(Requirement)
Search the data below for the string "Sampler". Extract every line that contains it.

** Opening Recorded information block **

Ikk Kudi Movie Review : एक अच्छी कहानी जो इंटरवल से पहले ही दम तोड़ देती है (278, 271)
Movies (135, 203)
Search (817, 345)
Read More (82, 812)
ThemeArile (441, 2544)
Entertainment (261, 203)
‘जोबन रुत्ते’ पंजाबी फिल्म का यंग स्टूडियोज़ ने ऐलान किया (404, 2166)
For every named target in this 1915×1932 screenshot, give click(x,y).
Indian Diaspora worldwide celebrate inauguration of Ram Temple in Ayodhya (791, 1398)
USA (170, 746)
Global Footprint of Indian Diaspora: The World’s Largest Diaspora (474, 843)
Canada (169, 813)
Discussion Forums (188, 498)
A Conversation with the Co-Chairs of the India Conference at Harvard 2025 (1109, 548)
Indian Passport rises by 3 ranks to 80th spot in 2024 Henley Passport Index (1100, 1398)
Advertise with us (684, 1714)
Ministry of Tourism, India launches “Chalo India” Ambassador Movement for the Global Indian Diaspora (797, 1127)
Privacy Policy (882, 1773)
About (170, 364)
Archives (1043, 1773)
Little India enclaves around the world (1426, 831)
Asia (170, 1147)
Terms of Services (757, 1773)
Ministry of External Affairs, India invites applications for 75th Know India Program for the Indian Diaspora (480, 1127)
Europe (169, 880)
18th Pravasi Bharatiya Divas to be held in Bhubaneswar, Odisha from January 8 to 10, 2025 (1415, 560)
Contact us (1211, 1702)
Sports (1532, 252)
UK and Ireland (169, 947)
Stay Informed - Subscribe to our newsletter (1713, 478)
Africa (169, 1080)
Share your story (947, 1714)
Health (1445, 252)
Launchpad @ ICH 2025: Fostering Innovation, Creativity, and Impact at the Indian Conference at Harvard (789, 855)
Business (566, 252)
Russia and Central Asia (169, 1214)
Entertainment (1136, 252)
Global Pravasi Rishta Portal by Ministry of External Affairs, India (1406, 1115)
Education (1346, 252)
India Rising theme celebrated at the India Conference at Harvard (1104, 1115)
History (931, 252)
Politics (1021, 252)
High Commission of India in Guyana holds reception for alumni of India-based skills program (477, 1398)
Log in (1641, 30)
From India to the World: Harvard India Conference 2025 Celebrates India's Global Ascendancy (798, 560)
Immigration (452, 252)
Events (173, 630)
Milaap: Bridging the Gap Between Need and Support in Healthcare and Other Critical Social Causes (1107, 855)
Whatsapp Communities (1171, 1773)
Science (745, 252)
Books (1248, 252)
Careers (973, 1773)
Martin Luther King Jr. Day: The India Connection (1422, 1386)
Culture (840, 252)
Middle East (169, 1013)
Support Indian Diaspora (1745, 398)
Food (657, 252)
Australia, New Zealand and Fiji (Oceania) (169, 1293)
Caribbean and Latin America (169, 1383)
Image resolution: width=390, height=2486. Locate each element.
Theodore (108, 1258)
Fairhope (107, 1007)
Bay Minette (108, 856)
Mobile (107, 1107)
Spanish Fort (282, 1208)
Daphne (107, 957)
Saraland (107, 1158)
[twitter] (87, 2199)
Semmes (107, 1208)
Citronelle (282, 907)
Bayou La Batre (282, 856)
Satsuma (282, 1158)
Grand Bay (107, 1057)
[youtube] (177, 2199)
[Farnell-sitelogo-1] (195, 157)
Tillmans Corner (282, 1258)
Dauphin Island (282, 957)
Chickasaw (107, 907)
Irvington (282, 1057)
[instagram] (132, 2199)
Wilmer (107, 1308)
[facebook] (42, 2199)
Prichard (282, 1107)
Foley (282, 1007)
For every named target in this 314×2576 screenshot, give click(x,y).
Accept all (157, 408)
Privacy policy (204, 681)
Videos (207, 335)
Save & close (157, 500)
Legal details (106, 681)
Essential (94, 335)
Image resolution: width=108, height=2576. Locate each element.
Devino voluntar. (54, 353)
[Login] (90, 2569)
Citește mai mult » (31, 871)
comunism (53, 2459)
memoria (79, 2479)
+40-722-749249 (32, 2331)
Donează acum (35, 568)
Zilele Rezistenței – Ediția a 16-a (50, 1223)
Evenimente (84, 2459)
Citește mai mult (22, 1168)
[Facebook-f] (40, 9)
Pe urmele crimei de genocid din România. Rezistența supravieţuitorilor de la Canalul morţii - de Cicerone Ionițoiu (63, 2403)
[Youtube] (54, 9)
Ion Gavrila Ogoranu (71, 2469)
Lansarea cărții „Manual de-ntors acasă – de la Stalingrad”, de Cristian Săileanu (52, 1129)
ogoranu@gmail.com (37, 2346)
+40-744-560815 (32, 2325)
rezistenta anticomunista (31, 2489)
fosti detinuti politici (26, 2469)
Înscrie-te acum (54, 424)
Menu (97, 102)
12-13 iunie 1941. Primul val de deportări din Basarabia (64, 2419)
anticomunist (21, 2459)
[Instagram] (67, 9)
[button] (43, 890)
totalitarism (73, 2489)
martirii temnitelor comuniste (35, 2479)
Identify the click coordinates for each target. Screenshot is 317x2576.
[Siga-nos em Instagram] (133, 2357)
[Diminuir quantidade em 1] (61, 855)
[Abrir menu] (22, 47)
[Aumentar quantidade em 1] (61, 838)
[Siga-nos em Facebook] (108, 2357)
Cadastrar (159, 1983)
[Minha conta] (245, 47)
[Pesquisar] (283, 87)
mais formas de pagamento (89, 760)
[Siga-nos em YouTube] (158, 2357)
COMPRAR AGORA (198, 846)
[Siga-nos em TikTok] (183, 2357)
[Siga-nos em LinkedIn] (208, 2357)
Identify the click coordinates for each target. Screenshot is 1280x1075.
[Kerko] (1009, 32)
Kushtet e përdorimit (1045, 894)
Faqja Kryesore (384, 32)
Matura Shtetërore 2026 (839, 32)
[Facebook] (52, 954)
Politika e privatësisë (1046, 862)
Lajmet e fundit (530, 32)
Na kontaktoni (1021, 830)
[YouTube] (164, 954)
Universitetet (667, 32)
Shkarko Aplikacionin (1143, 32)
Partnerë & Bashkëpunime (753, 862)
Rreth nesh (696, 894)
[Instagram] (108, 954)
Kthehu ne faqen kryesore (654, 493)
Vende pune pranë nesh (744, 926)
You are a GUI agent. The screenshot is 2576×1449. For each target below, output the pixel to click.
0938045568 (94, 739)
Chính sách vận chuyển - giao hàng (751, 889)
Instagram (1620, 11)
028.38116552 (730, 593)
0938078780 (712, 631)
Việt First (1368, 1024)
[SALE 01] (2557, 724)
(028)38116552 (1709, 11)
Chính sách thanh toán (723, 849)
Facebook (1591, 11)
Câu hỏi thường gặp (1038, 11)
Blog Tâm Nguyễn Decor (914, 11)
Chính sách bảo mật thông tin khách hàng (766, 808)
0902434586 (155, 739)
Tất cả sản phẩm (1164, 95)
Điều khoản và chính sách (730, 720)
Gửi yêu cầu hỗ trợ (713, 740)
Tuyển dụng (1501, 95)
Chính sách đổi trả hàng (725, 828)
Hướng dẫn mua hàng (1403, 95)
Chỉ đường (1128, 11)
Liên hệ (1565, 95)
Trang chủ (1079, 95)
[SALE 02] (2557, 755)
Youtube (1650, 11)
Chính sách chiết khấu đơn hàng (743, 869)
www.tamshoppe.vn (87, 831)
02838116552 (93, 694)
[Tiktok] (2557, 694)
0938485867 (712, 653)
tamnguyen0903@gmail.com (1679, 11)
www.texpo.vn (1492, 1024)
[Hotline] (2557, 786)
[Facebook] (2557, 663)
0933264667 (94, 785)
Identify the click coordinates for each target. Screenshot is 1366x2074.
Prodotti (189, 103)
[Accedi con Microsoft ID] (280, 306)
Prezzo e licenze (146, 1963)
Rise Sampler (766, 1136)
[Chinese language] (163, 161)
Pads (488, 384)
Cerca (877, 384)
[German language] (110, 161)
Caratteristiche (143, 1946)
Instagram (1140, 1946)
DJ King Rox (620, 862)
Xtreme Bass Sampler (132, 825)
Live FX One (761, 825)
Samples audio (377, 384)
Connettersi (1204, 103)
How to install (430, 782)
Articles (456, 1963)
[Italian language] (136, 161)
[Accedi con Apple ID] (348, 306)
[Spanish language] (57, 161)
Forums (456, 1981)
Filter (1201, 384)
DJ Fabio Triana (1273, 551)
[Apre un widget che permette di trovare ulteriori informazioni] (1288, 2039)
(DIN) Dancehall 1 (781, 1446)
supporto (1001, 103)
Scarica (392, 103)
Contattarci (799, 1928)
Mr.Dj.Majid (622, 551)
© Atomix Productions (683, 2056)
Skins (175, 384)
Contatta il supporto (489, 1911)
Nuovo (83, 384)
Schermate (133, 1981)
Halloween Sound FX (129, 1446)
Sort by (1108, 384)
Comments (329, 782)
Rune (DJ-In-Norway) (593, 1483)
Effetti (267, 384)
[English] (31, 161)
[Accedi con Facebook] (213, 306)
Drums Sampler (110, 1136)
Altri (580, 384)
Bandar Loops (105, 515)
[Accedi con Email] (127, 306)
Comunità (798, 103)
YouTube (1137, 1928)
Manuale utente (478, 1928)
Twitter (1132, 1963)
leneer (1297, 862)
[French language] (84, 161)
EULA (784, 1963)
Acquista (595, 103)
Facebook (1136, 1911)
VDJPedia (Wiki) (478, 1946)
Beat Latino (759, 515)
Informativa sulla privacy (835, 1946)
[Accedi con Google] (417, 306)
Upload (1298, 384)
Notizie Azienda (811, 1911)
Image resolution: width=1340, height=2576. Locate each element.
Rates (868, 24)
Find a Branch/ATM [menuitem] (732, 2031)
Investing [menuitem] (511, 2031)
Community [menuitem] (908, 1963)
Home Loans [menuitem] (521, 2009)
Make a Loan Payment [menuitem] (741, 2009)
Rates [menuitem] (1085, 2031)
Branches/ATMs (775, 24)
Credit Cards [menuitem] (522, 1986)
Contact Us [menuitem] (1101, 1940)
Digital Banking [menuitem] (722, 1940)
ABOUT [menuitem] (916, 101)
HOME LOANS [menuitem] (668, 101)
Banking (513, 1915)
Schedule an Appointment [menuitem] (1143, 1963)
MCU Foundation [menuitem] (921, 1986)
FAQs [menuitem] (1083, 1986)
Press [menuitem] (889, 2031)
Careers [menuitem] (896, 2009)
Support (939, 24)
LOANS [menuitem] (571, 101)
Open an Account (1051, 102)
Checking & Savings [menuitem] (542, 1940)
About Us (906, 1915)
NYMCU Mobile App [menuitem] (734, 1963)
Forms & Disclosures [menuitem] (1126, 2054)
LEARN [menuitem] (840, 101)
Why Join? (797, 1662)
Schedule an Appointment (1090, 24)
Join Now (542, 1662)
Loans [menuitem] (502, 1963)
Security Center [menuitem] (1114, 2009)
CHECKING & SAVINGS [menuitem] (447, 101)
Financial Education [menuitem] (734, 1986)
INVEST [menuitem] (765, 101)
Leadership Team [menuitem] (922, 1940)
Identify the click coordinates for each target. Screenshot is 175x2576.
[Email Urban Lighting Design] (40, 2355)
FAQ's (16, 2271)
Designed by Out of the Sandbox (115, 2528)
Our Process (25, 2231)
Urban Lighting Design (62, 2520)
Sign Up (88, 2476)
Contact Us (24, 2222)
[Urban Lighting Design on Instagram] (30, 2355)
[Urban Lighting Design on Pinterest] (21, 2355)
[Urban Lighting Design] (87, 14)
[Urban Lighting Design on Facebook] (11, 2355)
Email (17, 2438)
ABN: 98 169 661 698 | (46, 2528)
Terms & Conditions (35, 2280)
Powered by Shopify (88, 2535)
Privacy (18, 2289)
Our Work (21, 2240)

** Closing Recorded information block **

(Exercise response)
Rise Sampler (766, 1136)
Xtreme Bass Sampler (132, 825)
Drums Sampler (110, 1136)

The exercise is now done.